Poussé à la retraite après de nombreux conflits avec les dirigeants de la Fécafoot, Samuel Eto’o avait bénéficié du soutien de l’Etat pour revenir en sélection en octobre 2013. Dix ans plus tard, l’histoire pourrait se répéter avec André Onana, en froid cette fois, avec une Fécafoot dirigée par Eto’o.
Le gouvernement du Cameroun pousse pour un retour d’André Onana en sélection nationale. Le gardien de 27 ans (34 sélections) avait annoncé le 23 décembre 2022 qu’il ne portera plus les couleurs de son pays, après avoir été suspendu par la Fécafoot pour «indiscipline» lors du Mondial au Qatar.
Cependant, les belles performances du gardien de l’Inter Milan, notamment en Ligue des champions où il est le meilleur à son poste avec 6 clean-sheets et 40 arrêts décisifs, ne laissent pas les dirigeants de son pays indifférents. En date du 19 avril 2023, le ministre camerounais des sports a écrit au président des Nerazzurri. Narcisse Mouelle Kombi sollicite une mise à disposition d’André Onana en vue d’une éventuelle convocation chez les Lions Indomptables.

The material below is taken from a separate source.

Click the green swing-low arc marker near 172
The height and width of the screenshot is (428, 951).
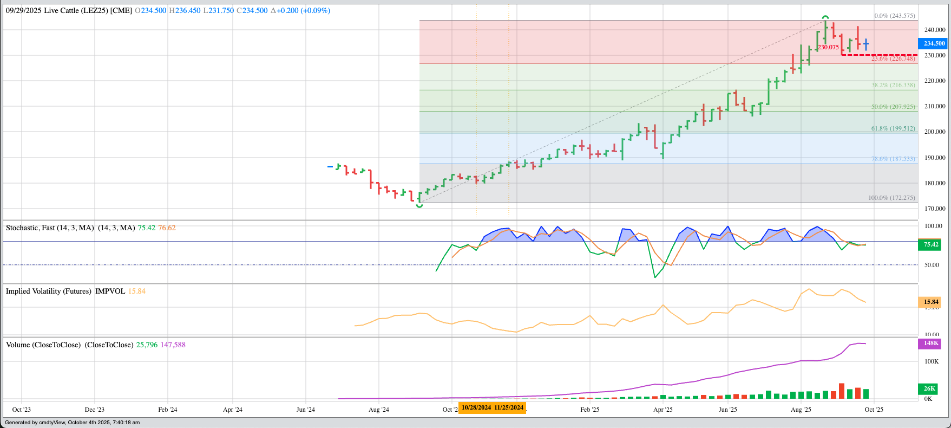click(419, 205)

Ce n’est en effet pas la première fois que le politique camerounais s’engage à sortir un joueur de sa retraite internationale. En 2013, Samuel Eto’o avait déjà bénéficié de la même attention, un mois après avoir annoncé son retrait des Lions Indomptables pour des «raisons personnelles». Alors âgé de 32 ans, l’attaquant de Chelsea avait expliqué début octobre 2013, qu’il réintégrait la sélection à la demande du président du Cameroun, Paul Biya.
«La personne la plus importante du pays souhaite que je revienne en équipe nationale pour que nous puissions nous qualifier pour la prochaine Coupe du monde [2014], avait déclaré Eto'o à Reuters. Je vais donc tout faire pour rejoindre mes coéquipiers». A l’époque, la Fécafoot avec qui il était en conflit permanent n’a pas eu son à dire. Eto’o qui estimait que les footballeurs «en tant que citoyens camerounais» ont «un certain devoir vis-à-vis de la nation», a rejoint la sélection pour les barrages du Mondial 2014 contre la Tunisie [0-0 le 11 octobre à Radès et 4-1 le 15 novembre à Yaoundé].

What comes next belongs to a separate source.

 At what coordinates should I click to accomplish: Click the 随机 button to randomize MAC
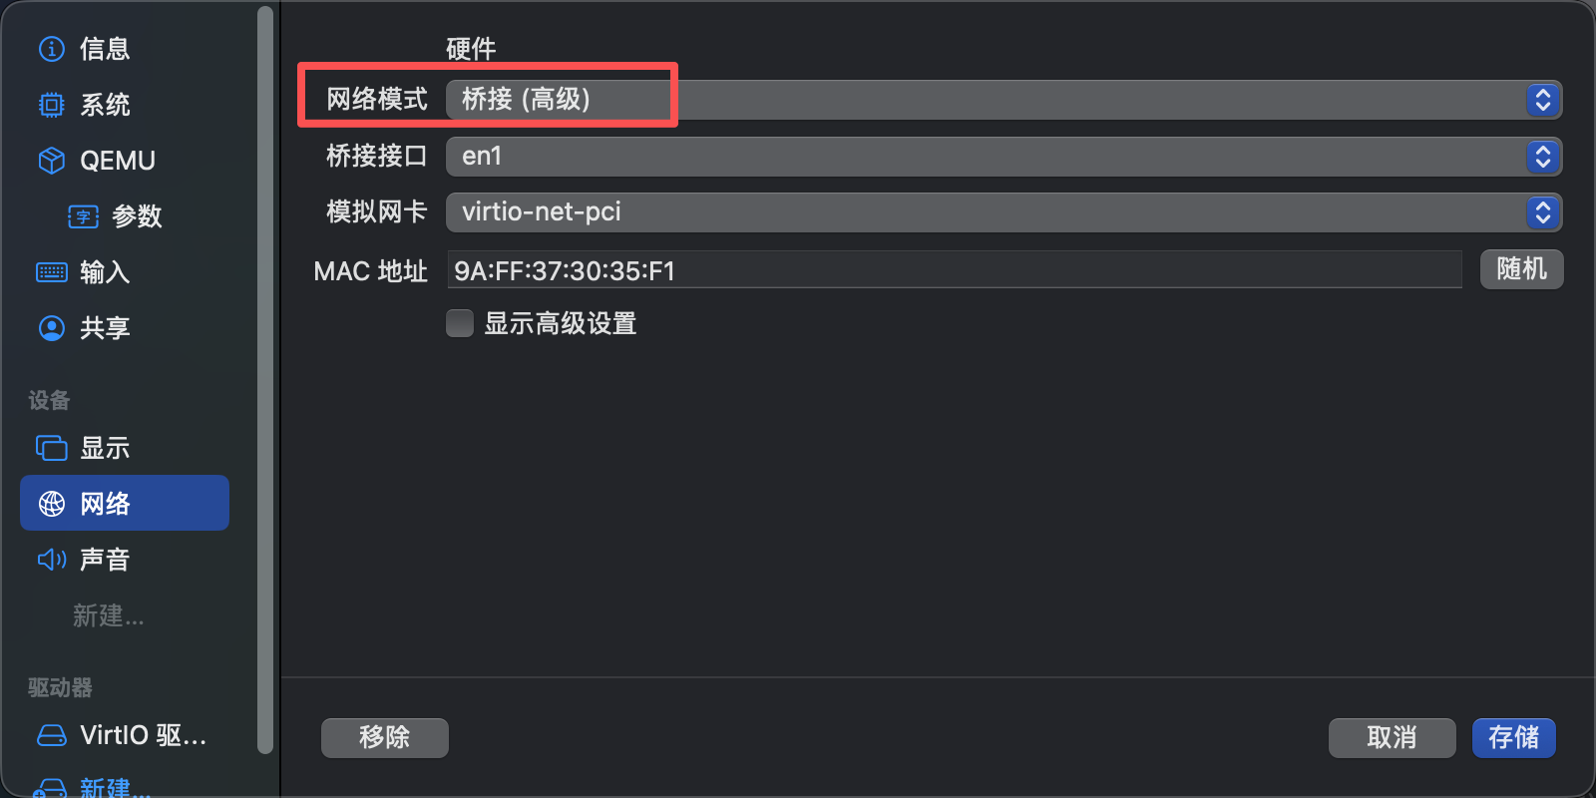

Près de dix ans plus tard, l’histoire pourrait se répéter avec le cas André Onana, mais à la différence que la Fécafoot avec qui il est en froid, est dirigée par un certain… Samuel Eto’o. De quoi s’attendre à d’éventuelles complications dans le dossier de son retour ? «Il faut espérer qu’il y ait eu une concertation entre l’exécutif de la Fécafoot et le ministre. Sinon, connaissant l’énorme ego des dirigeants de la Fédération, il faut s’attendre à une atmosphère complètement pourrie au cas où Onana, imposé par le ministère, revenait», décrypte Jean Bruno Tagne, journaliste et ancien directeur de campagne de Samuel Eto’o.

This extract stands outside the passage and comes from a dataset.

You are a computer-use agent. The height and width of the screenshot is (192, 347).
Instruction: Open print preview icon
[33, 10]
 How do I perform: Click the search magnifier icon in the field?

Les signes d’un éventuel conflit entre le ministre des sports et la Fécafoot sont, en tout cas, déjà perceptibles. Les soutiens de Samuel Eto’o jugent en effet inopportunes, les manœuvres de la tutelle dans le dossier Onana. «Le ministre viole toutes les règles de bienséance. Il se substitue au président de la Fécafoot ou à défaut au manager-sélectionneur des Lions», fait remarquer Francis Bonga, journaliste réputé proche de Samuel Eto’o. A l’inverse, des analystes estiment que la tutelle des sports est dans son bon droit, compte tenu du fait que quatre mois après le Mondial, la Fécafoot n’a tenté aucune médiation avec André Onana.
«Quand on voit l’amateurisme avec lequel le dossier Onana a été traité par la Fécafoot, on peut comprendre que le gouvernement, à travers son ministre des sports, décide de prendre les devants pour ramener le prodige à la maison», soutient Jean Bruno Tagne. «Les dirigeants de la Fécafoot, poursuit-il, par leur incompétence notoire dans ce dossier, sont responsables de ce qui, dans un environnement normal, aurait été considéré comme une ingérence». Les yeux des Camerounais sont rivés sur Eto’o.